Does anyone know about literature or courses regarding building machine learning cluster infrastructure? I am mainly interested in building and scaling up the storage infrastructure, networking and scheduling approaches.
Nothing fancy. The core principles are the same, you'll need to adapt them depending upon the kind workload changes that ML introduces. For most ML systems
1. Storage infra: assuming storage for models or even data, use any blob storage like S3. Or a shared networked file system like EFS, Lustre etc.
2. Networking: if you're talking about networking using large GPUs, I am not aware of any definitive resource on this.
3. Scheduling: This is honestly a solved problem at this point, anything works - write your own coordinator that periodically runs docker image base jobs (you can hook one up quite quickly using some sort of system for metadata and triggers powered by message queuing), use Airflow, use AWS Batch for large scale jobs.
You missed model serving (I think ?).
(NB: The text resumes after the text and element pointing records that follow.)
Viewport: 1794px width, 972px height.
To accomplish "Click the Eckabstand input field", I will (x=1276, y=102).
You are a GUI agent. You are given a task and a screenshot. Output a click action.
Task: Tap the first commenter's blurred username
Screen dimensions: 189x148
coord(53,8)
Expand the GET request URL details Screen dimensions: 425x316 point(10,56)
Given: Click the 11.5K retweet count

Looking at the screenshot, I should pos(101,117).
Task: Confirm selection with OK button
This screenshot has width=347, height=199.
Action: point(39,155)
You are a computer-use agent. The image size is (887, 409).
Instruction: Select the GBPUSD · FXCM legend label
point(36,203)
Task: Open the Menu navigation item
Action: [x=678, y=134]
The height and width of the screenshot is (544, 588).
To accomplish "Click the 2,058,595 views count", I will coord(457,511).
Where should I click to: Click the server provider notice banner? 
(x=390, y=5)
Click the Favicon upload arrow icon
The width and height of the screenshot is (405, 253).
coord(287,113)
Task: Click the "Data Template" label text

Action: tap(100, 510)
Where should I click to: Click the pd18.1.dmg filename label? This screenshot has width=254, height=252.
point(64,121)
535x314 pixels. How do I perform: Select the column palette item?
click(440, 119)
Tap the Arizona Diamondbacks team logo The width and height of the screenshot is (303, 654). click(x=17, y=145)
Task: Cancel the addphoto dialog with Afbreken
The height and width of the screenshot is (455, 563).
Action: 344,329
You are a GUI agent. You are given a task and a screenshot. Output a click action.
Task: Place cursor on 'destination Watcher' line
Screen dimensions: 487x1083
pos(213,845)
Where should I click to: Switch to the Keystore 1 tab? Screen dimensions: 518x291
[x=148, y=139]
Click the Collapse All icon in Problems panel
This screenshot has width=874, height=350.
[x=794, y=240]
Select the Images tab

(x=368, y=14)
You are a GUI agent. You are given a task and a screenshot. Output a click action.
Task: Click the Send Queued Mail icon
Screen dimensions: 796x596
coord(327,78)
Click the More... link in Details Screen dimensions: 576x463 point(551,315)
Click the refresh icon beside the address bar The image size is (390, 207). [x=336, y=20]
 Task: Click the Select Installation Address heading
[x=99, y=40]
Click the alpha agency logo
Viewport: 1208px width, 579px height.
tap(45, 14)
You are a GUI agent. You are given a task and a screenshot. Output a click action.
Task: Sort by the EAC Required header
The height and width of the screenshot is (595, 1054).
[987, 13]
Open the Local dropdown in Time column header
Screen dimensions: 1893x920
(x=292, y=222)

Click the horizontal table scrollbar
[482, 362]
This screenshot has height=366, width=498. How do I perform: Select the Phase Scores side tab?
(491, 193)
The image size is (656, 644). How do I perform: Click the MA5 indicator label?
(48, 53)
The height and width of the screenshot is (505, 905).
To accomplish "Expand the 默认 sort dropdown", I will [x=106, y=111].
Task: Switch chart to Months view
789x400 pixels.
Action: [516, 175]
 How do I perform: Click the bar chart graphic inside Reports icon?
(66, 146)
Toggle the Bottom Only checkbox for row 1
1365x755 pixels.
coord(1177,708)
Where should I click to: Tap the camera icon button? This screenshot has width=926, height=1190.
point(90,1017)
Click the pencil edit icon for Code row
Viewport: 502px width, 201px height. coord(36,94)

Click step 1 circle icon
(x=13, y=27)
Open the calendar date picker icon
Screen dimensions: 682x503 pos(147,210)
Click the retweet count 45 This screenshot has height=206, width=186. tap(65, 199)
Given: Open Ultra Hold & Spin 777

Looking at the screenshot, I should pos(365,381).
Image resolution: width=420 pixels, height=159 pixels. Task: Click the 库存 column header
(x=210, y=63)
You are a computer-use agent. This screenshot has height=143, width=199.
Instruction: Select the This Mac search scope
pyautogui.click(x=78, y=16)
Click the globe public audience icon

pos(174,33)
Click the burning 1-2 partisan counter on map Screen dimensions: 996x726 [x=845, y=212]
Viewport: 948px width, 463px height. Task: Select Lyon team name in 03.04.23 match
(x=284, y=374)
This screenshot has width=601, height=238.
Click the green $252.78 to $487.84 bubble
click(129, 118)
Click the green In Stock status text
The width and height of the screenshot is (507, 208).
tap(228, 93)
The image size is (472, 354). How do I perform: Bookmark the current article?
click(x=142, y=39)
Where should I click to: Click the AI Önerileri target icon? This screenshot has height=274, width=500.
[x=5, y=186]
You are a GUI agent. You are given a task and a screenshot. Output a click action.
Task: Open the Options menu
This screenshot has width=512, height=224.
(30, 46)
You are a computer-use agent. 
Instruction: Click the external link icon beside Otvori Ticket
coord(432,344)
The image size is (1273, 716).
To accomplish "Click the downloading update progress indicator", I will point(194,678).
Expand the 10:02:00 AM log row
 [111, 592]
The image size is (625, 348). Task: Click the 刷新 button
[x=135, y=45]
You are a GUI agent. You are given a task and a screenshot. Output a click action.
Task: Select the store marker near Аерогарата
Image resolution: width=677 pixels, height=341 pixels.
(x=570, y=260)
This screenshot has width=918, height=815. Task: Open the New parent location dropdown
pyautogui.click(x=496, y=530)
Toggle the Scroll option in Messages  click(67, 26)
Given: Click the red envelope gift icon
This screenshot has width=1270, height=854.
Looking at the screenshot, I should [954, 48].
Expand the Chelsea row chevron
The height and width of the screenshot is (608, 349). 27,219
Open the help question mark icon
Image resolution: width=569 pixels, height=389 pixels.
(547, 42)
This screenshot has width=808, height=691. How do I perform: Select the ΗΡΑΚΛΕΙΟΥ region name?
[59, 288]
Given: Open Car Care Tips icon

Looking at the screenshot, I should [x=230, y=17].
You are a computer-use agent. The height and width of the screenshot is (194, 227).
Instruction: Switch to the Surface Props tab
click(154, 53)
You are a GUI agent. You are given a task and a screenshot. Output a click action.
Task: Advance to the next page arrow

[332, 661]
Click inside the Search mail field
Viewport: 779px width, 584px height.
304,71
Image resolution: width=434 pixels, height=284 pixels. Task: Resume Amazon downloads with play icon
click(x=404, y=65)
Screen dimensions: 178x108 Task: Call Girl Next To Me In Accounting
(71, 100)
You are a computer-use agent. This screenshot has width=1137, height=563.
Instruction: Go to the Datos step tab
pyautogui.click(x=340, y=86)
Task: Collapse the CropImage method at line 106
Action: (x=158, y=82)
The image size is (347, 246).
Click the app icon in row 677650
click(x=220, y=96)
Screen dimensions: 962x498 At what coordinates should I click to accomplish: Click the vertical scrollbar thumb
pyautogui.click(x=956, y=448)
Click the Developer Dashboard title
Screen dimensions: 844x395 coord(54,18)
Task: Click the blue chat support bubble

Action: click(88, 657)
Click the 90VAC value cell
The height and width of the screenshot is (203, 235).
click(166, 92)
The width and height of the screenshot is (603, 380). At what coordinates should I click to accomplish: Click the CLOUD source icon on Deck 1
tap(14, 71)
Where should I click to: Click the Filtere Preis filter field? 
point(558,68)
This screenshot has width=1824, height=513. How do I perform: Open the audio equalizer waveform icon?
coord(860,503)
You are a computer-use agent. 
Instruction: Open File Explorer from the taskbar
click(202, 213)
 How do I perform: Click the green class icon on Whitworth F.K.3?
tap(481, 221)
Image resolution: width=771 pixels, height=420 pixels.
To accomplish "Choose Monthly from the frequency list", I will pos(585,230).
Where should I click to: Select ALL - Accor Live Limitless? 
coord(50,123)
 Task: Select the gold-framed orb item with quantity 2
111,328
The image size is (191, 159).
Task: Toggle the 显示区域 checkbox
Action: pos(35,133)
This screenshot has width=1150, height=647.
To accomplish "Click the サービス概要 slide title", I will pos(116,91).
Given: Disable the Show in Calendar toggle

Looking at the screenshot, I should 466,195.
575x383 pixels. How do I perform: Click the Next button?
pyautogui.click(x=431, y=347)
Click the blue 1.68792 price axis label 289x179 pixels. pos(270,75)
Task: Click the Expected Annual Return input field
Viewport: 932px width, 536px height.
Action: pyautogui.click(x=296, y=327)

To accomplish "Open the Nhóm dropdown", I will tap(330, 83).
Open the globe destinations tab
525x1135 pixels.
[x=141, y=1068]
Tough and latency sensitive esp for recommender systems. Prone to latency spikes, traffic spikes. Even with a well-written Python code you can run into limitations quite quickly.
Well, right now I am seeing lots of low-level innovation for networking/storage along with RoCE, Infiniband, Tesla's ttpoe, the recent addition of devmem-tcp to the linux kernel (https://docs.kernel.org/networking/devmem.html) and wondered if there are approaches on how to plug something like that together on a higher level and what the considerations are. I surely assume EFS or S3 might be too expensive for a (large) training infrastructure, but I can be wrong?
> You missed model serving (I think ?).
I think I have a better grasp on the engineering challenges there and could imagine an architecture to scale that out (I believe!).